(Data extract Opens)

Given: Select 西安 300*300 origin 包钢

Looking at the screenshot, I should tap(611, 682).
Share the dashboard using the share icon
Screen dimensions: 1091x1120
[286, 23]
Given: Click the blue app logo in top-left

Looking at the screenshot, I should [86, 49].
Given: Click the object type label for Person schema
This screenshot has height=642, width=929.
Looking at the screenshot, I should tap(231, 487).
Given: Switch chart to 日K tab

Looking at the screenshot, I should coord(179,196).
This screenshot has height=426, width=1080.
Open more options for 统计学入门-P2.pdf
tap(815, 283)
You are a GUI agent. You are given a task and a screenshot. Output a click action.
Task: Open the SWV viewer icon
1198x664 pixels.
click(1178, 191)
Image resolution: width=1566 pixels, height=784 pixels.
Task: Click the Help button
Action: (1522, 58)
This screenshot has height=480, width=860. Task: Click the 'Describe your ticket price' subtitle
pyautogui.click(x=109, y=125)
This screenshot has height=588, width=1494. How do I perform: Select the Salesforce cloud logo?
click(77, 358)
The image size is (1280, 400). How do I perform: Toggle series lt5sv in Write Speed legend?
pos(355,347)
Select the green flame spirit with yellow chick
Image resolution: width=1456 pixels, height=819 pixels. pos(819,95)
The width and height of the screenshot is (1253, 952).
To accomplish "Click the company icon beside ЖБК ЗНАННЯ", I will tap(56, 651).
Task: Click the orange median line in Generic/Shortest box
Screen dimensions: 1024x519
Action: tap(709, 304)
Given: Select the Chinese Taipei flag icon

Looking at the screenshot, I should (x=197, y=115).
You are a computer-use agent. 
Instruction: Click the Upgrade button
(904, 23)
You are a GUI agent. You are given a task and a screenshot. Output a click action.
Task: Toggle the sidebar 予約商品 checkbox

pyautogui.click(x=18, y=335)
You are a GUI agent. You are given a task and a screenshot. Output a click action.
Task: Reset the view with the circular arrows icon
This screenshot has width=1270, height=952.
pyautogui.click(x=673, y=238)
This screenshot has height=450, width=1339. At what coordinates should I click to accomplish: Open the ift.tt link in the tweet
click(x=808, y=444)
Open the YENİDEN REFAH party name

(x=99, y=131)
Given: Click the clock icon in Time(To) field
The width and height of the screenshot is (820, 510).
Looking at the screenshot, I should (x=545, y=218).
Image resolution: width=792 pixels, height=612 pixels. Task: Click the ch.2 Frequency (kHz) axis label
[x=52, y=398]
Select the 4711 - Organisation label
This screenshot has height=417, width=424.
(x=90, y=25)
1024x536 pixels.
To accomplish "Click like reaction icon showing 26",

(Data extract Closes)

Task item ::
Begin with the line containing "This screenshot has height=417, width=424." and repeat each line exactly until the records above end.

Worked solution ::
This screenshot has height=417, width=424.
(x=90, y=25)
1024x536 pixels.
To accomplish "Click like reaction icon showing 26",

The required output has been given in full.